Over a period of 10 years, Damandan acquired more than 20,000 original copies and negatives, mostly glass plates of different sizes and makes. The plates had been exposed in every camera imaginable, from wooden boxes to pure light and everything in between. She spent many years assembling this sizeable collection of portrait photographs, taken during the first half of the 20th century. They provide a remarkable insight into life in Iran at a time when its traditional culture was giving way to modernity — a transformation that was in ways reversed after 1979.

I began by collecting glass-plate negatives. To my surprise, I discovered that photo shops in Isfahan were only too pleased to get rid of this ‘junk’.

The photos tend to show members of Isfahan’s middle classes.
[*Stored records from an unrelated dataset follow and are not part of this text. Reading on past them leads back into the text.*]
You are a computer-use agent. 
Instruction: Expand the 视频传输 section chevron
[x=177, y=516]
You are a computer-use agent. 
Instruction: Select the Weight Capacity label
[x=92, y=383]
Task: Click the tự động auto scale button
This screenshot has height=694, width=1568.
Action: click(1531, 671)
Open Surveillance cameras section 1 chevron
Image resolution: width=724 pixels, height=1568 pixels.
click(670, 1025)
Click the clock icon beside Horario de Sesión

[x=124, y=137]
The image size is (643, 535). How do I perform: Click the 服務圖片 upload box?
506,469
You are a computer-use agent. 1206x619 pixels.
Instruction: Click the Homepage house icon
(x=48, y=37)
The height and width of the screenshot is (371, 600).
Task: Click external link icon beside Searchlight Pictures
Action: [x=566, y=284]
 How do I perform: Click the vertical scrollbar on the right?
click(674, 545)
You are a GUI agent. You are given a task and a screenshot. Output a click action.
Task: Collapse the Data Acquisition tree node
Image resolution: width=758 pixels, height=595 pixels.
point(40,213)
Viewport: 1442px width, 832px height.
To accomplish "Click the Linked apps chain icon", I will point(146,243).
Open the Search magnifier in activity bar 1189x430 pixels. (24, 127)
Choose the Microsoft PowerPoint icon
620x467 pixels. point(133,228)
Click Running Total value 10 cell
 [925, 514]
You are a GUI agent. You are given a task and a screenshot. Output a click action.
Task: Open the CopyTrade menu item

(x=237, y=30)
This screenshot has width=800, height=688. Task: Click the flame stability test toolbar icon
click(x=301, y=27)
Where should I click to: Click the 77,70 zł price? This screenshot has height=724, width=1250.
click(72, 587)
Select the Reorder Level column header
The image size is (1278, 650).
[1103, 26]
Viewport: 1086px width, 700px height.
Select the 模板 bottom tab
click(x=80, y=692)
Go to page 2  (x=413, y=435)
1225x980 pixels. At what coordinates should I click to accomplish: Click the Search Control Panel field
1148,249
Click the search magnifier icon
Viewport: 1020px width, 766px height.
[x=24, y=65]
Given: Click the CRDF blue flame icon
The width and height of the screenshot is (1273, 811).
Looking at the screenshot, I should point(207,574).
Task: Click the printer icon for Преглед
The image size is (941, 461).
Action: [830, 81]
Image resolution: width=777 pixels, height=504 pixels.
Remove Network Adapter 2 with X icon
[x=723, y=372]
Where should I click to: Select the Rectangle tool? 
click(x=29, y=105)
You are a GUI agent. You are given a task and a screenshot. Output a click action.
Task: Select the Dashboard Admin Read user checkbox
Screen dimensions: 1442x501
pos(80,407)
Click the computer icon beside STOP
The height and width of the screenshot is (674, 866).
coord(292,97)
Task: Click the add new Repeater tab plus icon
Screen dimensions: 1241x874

They feature a variety of social and professional groups; among them are numerous tourist snapshots. Portraits of individuals and families are also well represented. The figures in the photos reflect the changes that were engulfing Isfahan, drastically transforming its people and way of life. The collection provides a remarkable view of the rise of industrial society and the changes that followed the military coup in 1920.

Having assembled this valuable collection, part of Damandan’s research was published as her thesis. She then decided to publish a book containing portrait photographs of Isfahan. But with the establishment of the Islamic Republic in 1979, Iranian women were required to wear the hijab — and photographs of uncovered women were forbidden. As a result, all of the portraits of women without hijab from the Pahlavi era were removed by the Ministry of Culture and Islamic Guidance, including photographs of everyday life, women’s dress, weddings and engagement ceremonies, family portraits and all-girls’ schools. Needless to say, these photographs constitute an invaluable visual history of Iranian society during a crucial transitional period. Their preservation and exhibition for future generations, and for Iranian women in particular, ought to be a priority for authorities involved in women’s cultural affairs.

With the establishment of the Islamic Republic in 1979, Iranian women were required to wear the hijab — and photographs of uncovered women were forbidden.

This is the motive behind Damandan’s decision to organise an exhibition of her collection, which she was prohibited from publishing in book form. The irony of the present regime’s censorship of these photographs is revealed by the fact that most of them were taken by men. At that time, photography was a vocation practiced mainly by men, and none of the subjects nor their families posed any objections. Now, over half a century later, the mere idea of men looking at such images is scandalous.

Parisa Damandan played on this irony, announcing in the promotional materials for her exhibition that ‘Men are forbidden from entering’ — for a change.